Summit on the Uncanny Valley
A Special Session at the
IEEE/RSJ International Conference on Robots and Intelligent Systems (IROS).
Tokyo International Exhibition Center, Room 703, Nov 6, 2013, 1:30-3pm

The Uncanny Valley Revisited: A Tribute to Masahiro Mori

Video Presentations and article by Erico Guizzo in IEEE Spectrum

Masahiro Mori's influential 1970 article, Bukimi no Tani Gensho, describes a phenomenon where the appeal of animated beings undergoes a steep non-linearity as they become increasingly similar to humans. Subsequently labeled the "Uncanny Valley" as a reference to Sigmund Freud's 1916 essay on the Uncanny, the Uncanny Valley continues to have widespread influence in the fields of robotics, design, gaming, computer animation, art, and plastic surgery. For this special event, Emeritus Professor Mori will address an audience of international researchers in Robotics to comment on the thinking behind his article and how it has evolved over the past 40 years, followed by responses from a panel of roboticists and media theorists.

(Left to Right: Ishiguru, Asada, Michalowski,Murphey,Khatib,Jochum,Mori,Goldberg,Kageki,Lunenfeld,Inoue,Fujihata)
Featured Speaker: Masahiro Mori, Prof. Emeritus, Tokyo Institute of Technology
(with simultaneous translation by Ms. Norri Kageki)

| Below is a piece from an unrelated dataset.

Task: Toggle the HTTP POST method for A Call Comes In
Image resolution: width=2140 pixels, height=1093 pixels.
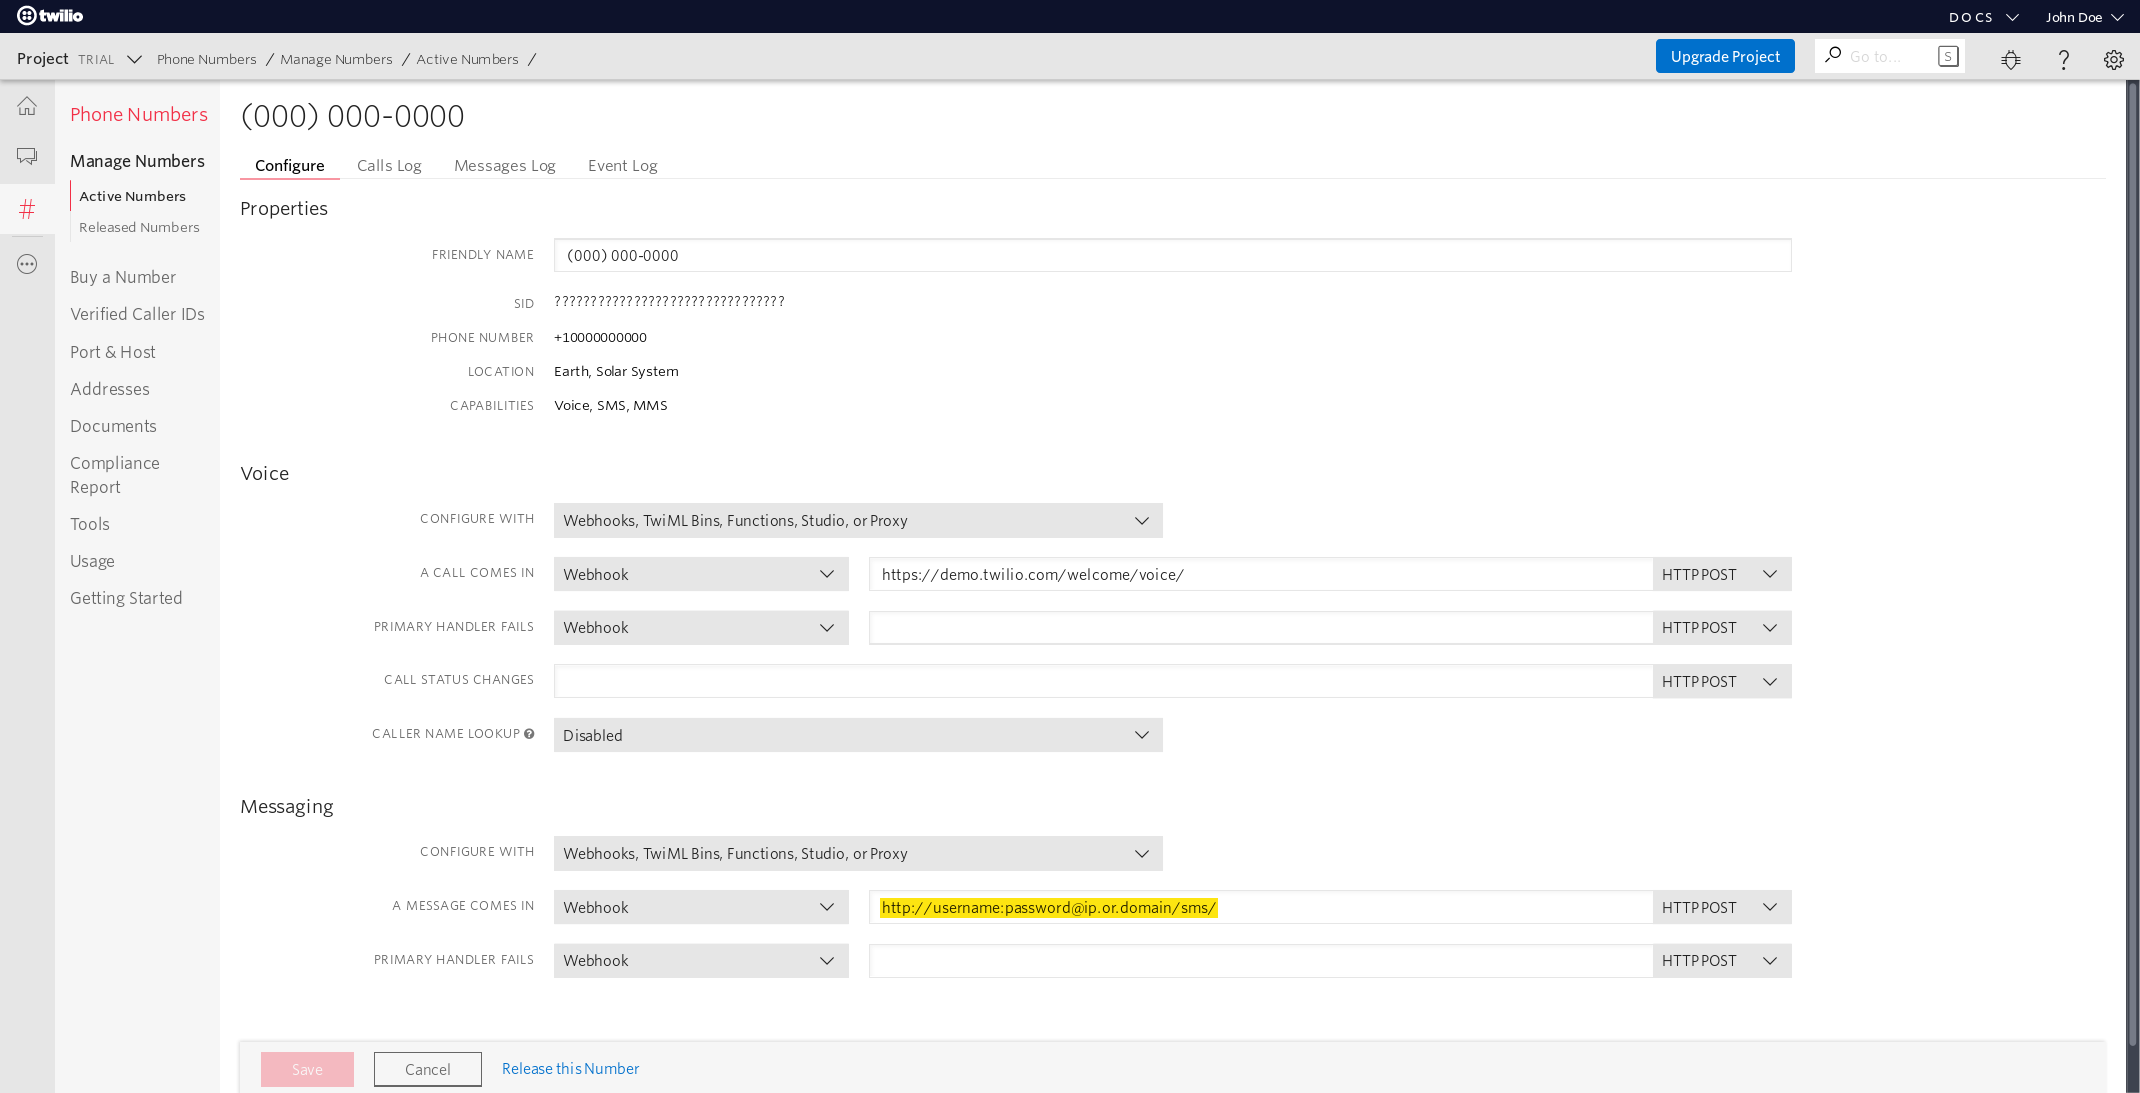Action: point(1720,573)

  • Masaki Fujihata, Tokyo U. of the Arts
  • Hiroshi Ishiguro, Osaka U.
  • David Hanson, Hanson Robotics
  • Elizabeth Jochum, University of Copenhagen
  • Oussama Khatib, Stanford U.
  • Peter Lunenfeld, UCLA
  • Marek Michalowski, BeatBot
  • Todd Murphey, Northwestern U.
  • Daniela Rus, MIT


  • Minoru Asada, Osaka U.
  • Ken Goldberg, UC Berkeley

Special thanks to Hirochika Inoue and Shigeki Sugano and Erico Guizzo for help organizing and the co-chairs, speakers, and attendees of the Workshop below.

Previous Workshop:

Art and Robots: Freud's Unheimlich and the Uncanny Valley

An International Workshop at the IEEE International Conference on Robotics and Automation, Kongresszentrum Karlsruhe, Karlsruhe, Germany, May 10, 2013.

This one-day workshop at the premier conference for robotics researchers brought together technologists, artists, and theorists to explore past and future relationships between art and robotics. Artworks involving robots have a rich and extensive history dating back to the ancient Greeks, through da Vinci, Jean Tinguely, Nam June Paik, Survival Research Labs, Jonathon Borofsky, and Stelarc. The workshop references Freud's 1919 aesthetic essay on E.T.A. Hoffman's 1816 horror tale The Sandman (which includes an automaton as a central character). Freud's term "Der Unheimliche" is usually translated as "The Uncanny". Freud's concept of the Uncanny is familiar in art history and has been applied to many novels, paintings, sculptures, and films. The term was later applied to a phenomenon noted by Masahiro Mori in 1970 where the human psychological experience of being unnerved by robots that are highly similar to humans.